Landlords are reckoning with offices losing over half their value

(Photo-illustration by Steven Dilakian/The Real Deal; images via Istock)
(Photo-illustration by Steven Dilakian/The Real Deal; images via Istock)

The building was an office buyer’s dream. 

In 2010, Union Bank Plaza, next to the 110 freeway on the edge of Downtown Los Angeles’ financial district, had “all the characteristics investors want,” JLL broker David Doupe said at the time. “A strong rent roll, high credit tenancy and long-term leases in a market with high barriers to entry.” 

How things have changed. The tower is now about 40 percent vacant. This past March, New York-based investor Joel Schreiber’s Waterbridge Capital picked up Union Bank Plaza for $110 million — about half what seller KBS bought it for in 2010.  

The qualities that once made top-tier office buildings in Downtown L.A. like Union Bank Plaza attractive to investors have been lost. About a third of the submarket’s office space is vacant, and more tenants are becoming commitment-phobes, averse to signing long-term leases. Meanwhile, landlords are struggling with higher debt payments due to rising interest rates.

The area’s top-tier offices comprise about 23 million square feet, spread across 24 buildings, according to data from Savills and the Downtown Center Business Improvement District. Together, those buildings are valued at about $8.4 billion, according to 2022 data from the L.A. County assessor’s office. 

But experts predict that national office values will plummet by about 40 percent over the next three to five years as more leases expire and tenants continue to shrink their footprints.

Downtown L.A.’s prognosis is even more acute, with some, including Boston Consulting Group, estimating losses of up to 55 percent. That equates to a $4.6 billion loss in value for Downtown L.A.’s Class A office space, according to a TRD analysis of L.A. County data.

Map created by Adam Farence

Downtown L.A. has a confluence of factors that are putting downward pressure on values — the competing Century City office market, concerns around homelessness and crime, the lack of a Fortune 500 company headquartered in the city and a new transfer tax on commercial sales. 

Add that to the fundamentals that are affecting downtowns across the country, and Downtown L.A. is in an isolated, painful position. 
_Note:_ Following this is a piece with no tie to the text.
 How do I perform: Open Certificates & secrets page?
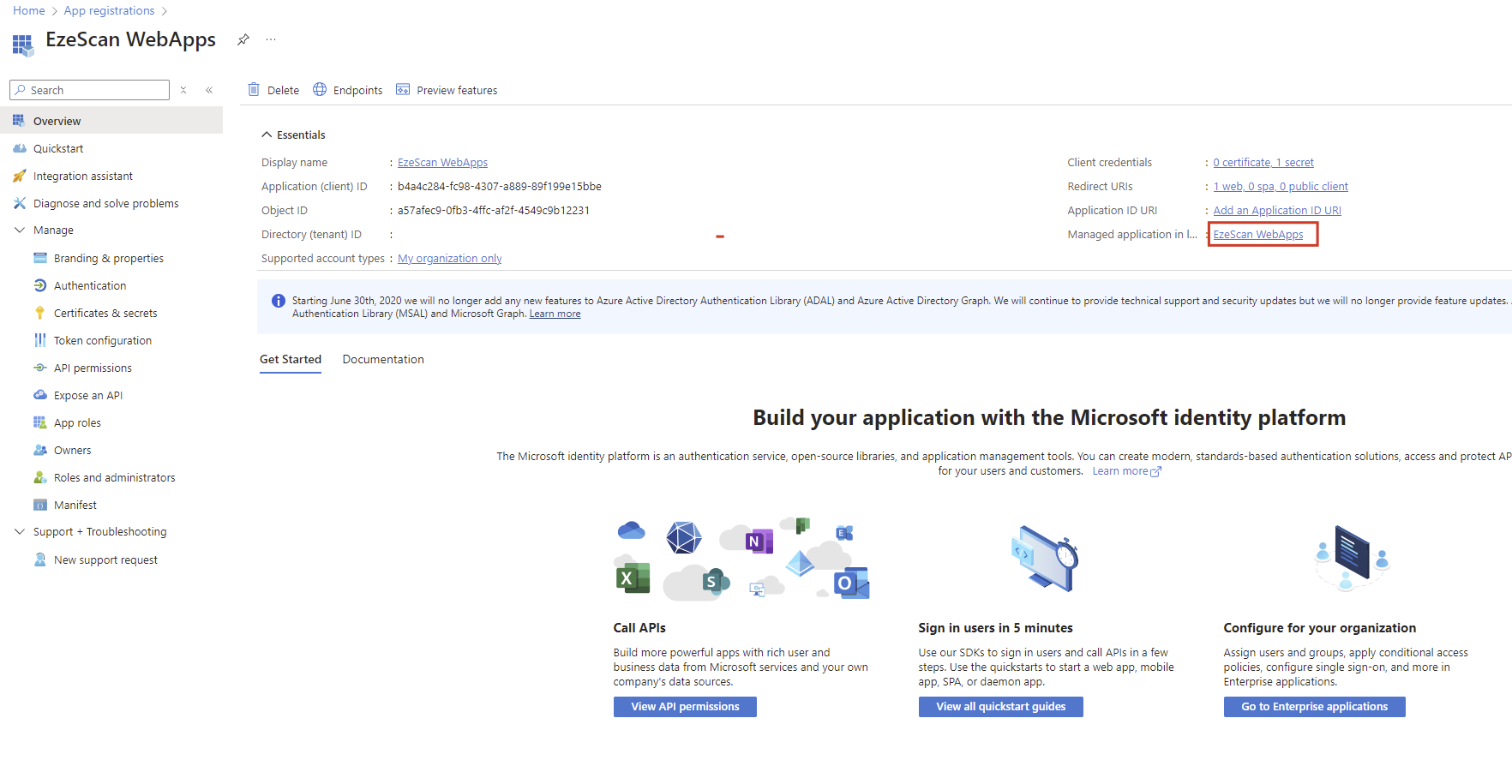coord(105,313)
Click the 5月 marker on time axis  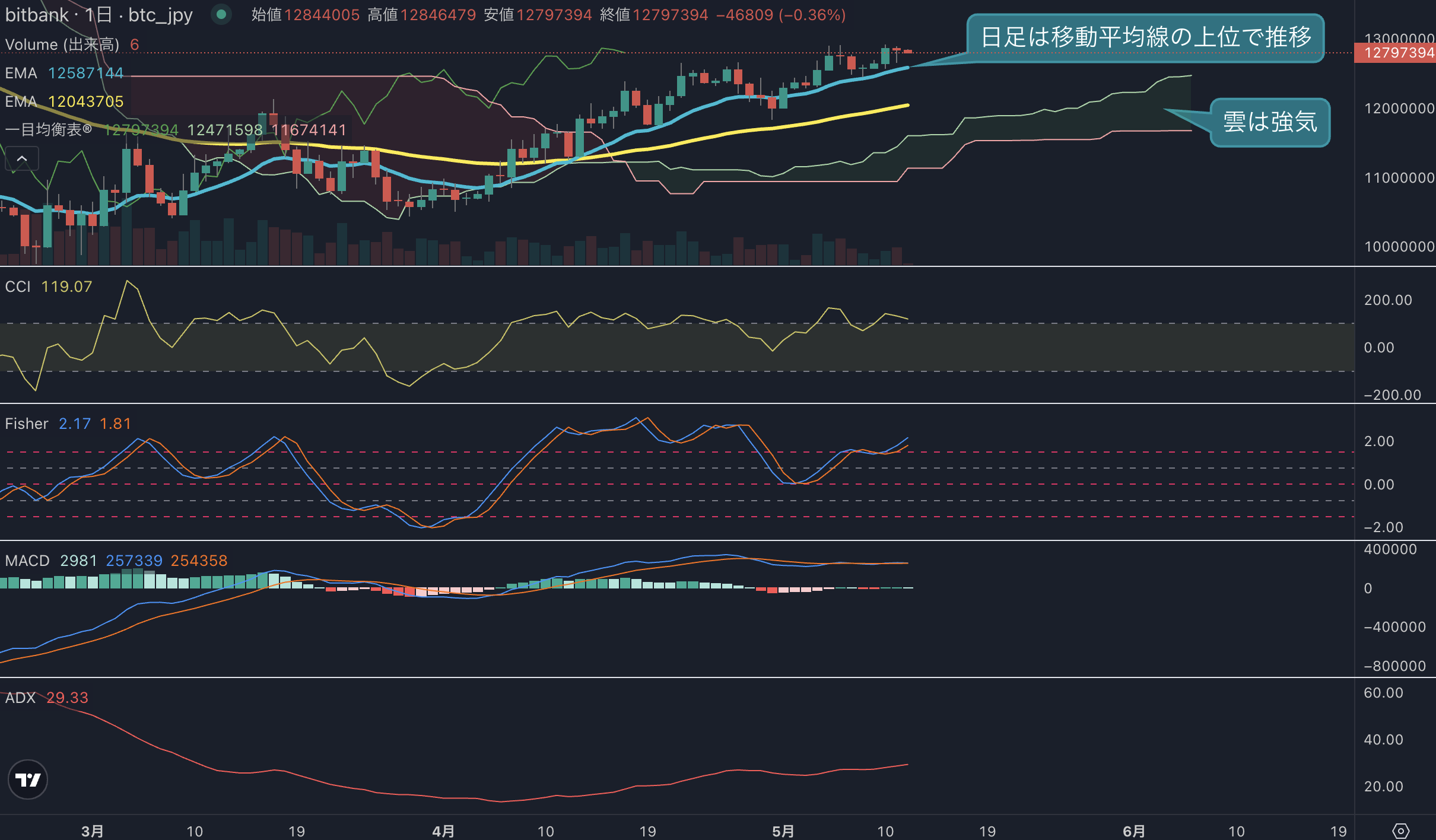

“If you’re in trouble, you’re in big trouble,” said Bert Haboucha of investment manager Atlas Capital Advisors, who advises family offices on restructurings. “If you’re not, you’re trying not to be.”

Appraisers have cut the value of Callahan Capital Property’s PacMutual building at 523 West 6th Street by about 20 percent compared to its 2021 valuation. Bidders are expected to come in on Shorenstein’s Aon Center at a roughly 40 percent haircut from its sale price in 2014.

And Brookfield, once the largest office landlord in Downtown L.A., has already defaulted on $1.1 billion in loans and is choosing to walk away from at least two of its towers. Brookfield CEO Bruce Flatt has dismissed the defaults, calling them “not relevant to the overall business.”

If office values do plummet, it could be an opportunity for new landlords to buy buildings for cheap and spend money to attract new tenants. At lower purchase prices, an owner could also reduce rents in an effort to boost leasing.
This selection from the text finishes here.